Kreativität gab es in der DDR jedoch bereits vor der Wende

-zwangsläufig, denn was die staatliche Bekleidungsindustrie, wenn überhaupt, lieferte, diente eher der wärmenden, denn der schmückenden Umhüllung. Nicht nur daß Frauen, der Kleidungstristesse überdrüssig, sich mit Schnittmustern aus geschmuggelten westlichen Modezeitschriften ihre eigene Garderobe schneiderten. Auch junge DesignerInnen wagten es, Avantgardistisches zu kreieren, wenn auch eher als Kunstobjekt denn als tragbare Mode. Frei von kommerziellen Verwertungszwängen (als Selbständige gehören sie zum Verband freischaffender Künstler und werden finanziell unterstützt), allerdings auch frei von gewünschten Materialzuwendungen konnten die ModemacherInnen ihre Fantasie austoben. Ob da aus Polsterstoffen aus der Industrie mangels chinesischer Seide spacige Overalls geschneidert oder aus Lederresten Jacken gestrickt werden - der Mangel erst führte und führt zu eigenwilligen Kreationen.

Freilich ist dabei noch kein Lagerfeld und keine Chanel hervorgegangen. Selbst der sowjetische Vorzeige-Stardesigner Slawa Saizew hat kein deutsch-demokratisches Pendant. Aber modische Innovation kommt auch im Westen bekanntlich immer aus dem Off.
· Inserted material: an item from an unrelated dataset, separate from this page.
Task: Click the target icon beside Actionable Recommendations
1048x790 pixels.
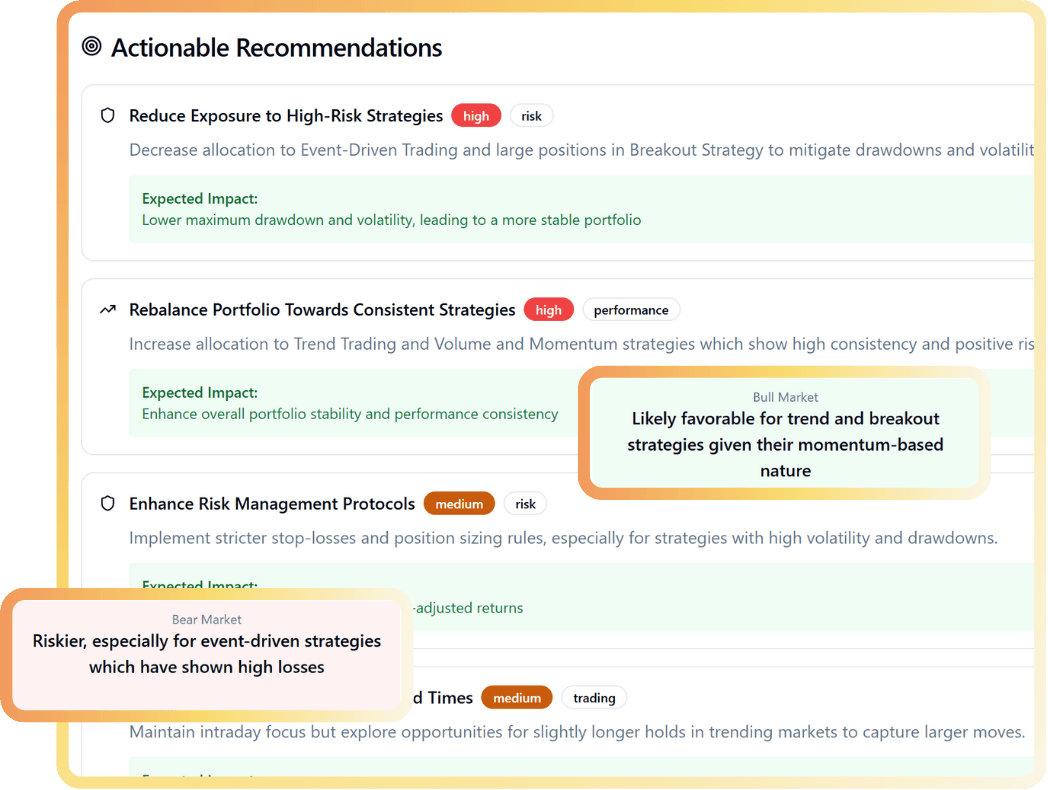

Daß jetzt erst die westlichen Modejournale fasziniert auf Schrilles aus der DDR blicken, hat seinen Grund wohl mehr am Noch-Exotischen. Steht doch jedes Ost-Huhn, das ein Ei legt, im Mittelpunkt des Medieninteresses. Aber schon wirft die hiesige Modeindustrie begehrliche Blicke auf die jungen Talente von drüben. Und dann dürfte es aus sein mit dem freien Experimentieren. Avantgardistisches ist dann nur noch von den Hinterhof-Couturiers zu erwarten. Wie gehabt.